Bölgeden gelen haberlere göre YPG’nin denetiminde bulunan ve DAIŞ çetelerinin tutulduğu kamplar TC savaş uçakları tarafından  vurularak çetelerin kaçmalarına yol açılmıştır. Bu DAIŞ çeteleri de TC tarafından Rojava’ya karşı kulanılacağından kimse şüphe etmez. Zaten kirli olan bu savaş daha da kirlenerek devam ediyor.

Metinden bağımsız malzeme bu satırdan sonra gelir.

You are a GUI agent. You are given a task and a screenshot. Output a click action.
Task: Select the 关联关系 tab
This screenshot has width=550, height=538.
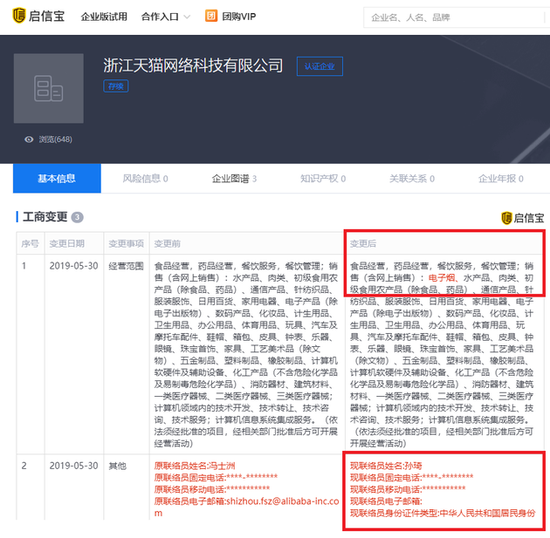pos(412,179)
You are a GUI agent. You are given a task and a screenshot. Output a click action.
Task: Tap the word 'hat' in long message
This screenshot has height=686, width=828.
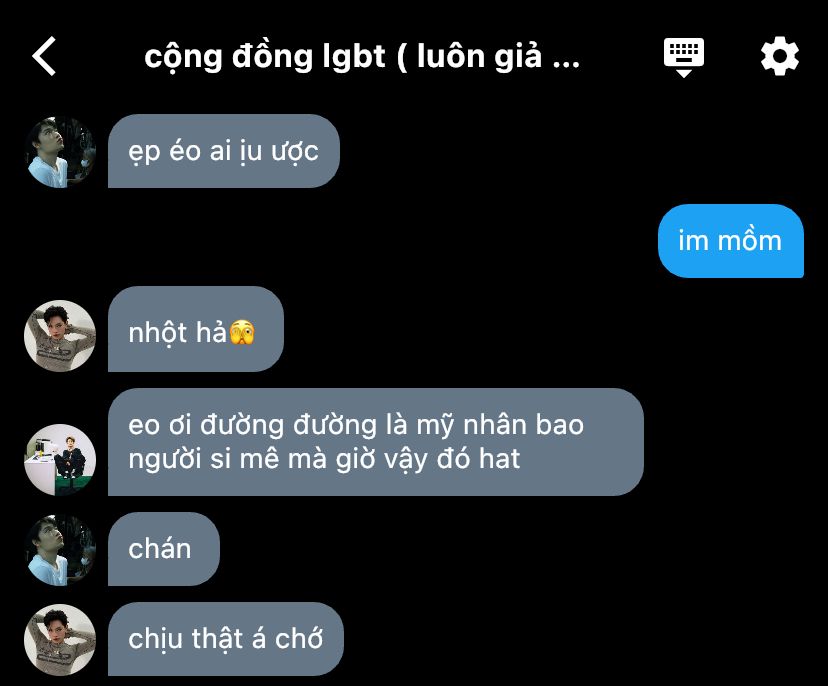point(500,458)
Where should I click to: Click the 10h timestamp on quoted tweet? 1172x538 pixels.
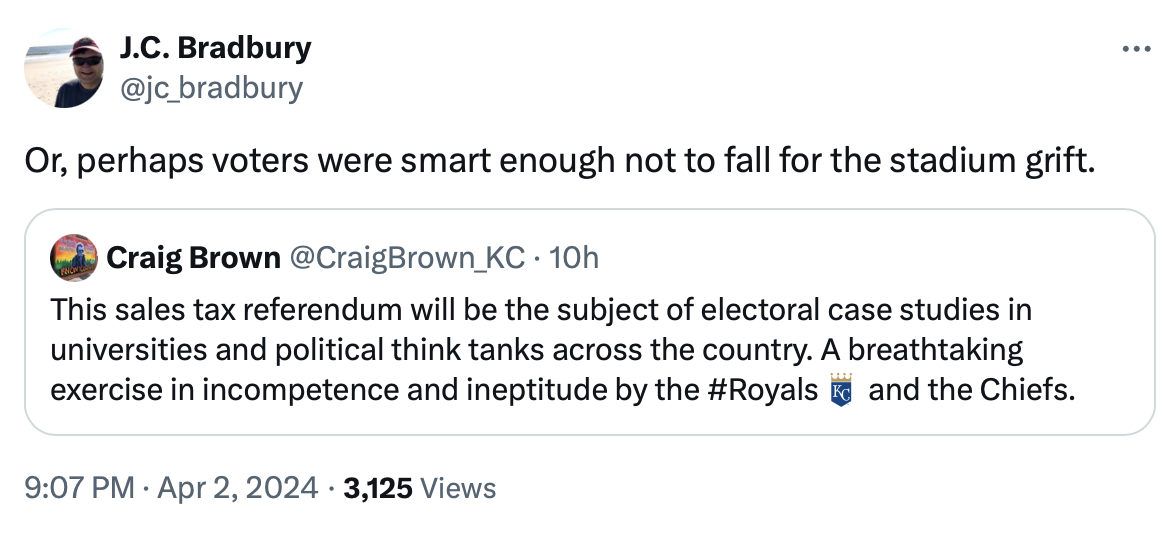[x=574, y=258]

Son bir haftadır dünyanın birçok ülkelesinde Rojava’ya sahip çıkmak amacıyla eylemler yapılıyor. Bunlara, özellikle Avrupalıların yoğun bir katılımı vardır. Devlet Başkanları ve değişik hükümet yetkililerinden de Rojava’ya destek amaçlı açıklamalar yapılıyor. Başta Fransa ve Almanya olmak üzere Avrupa’da birçok ülke Türkiye’ye silah satışını askıya almış durumda. Benzer tutumlar daha da gelişecektir. Ekim ayının 21-24 arasında Avrupa Parlamentosu Strasbourg’da genel kurul toplantısını yapacak. Sözkonusu Genel Kurul toplantıları sırasında Rojava’ya sahip çıkma konusunda bazı kararların alınması mühtemeldir. Ayrıca Türkiye’ye yaptırım uygulama konusunda da kararlar çıkabilir. Mevcut durumda Türkiye-AB Müzakere Süreci yürütülemez olduğunu tüm AP üyeleri tarafından konuşuluyor. Dolayısıyla sözkonusu süreç resmen askıya alınabilir. Kürtlerin ve dostlarının Avrupa’da yaptıkları demokratik eylemler ve diplomasi çalışmaları da bu süreci hızlandıracaktır.

Yaşanan negatif süreçlerin bazıları olumlu kimi gelişmelere de yol açabilir. TC’nin bugün Rojava’ya saldırması da benzer gelişmeleri ortaya çıkarabilir. TC tarihinde yaşamadığı tecritti bugün yaşıyor. Kardeşlerim dediği Arap Birliği bile onun bu işgal harekatını kınıyor. Önümüzdeki süreçte TC karşıtı cephe daha da genişleyebilir. Dolayısıyla bu süreç giderek Rojava Statüsünün uluslararası alanda tanınmasına yol açabilir. Uluslararası düzeyde kabul gören Rojava Statüsü, Güney Kürdistan Bölgesel Yönetimi’nden sonra, Kürdistan tarihinde yaşanacak ikinci bir önemli gelişme olarak görüyorum.

Başta Sayın Mesut Barzani olmak üzere, Güney Kürdistan’dan Rojava ile ilgili yapılan açıklamalar oldukça olumludur. Bu süreçte PKK ve PYD’nin de üslubuna ve yaptıkları açıklamalara dikkat etmeleri önem arzediyor. Kürtlerarası Birliğin ve Beraberliğin kolay gelişmeyeceğini bilerek son yaklaşımlara bakıldığında umut veren bazı işaretlerin olduğunu görüyoruz. Arap Birliği’nin toplanması ve Türkiye ile ilgili kınama mesajını yayınlamasında Irak Cumhurbaşkanı Berham Salih’in rolu büyük olduğunu unutmamalıyız. Sayın Mesut Barzani’nin de yaptığı çağrıyı dikkate aldığımızda Güney Kürdistan yetkililerinin tavrının olumlu olduğunu bellirtmek lazım. Umarım bu tavır ve tutum devam edecek ve Kürt Birliği yolunda somut pratik adımlarla taçlandırılacaktır.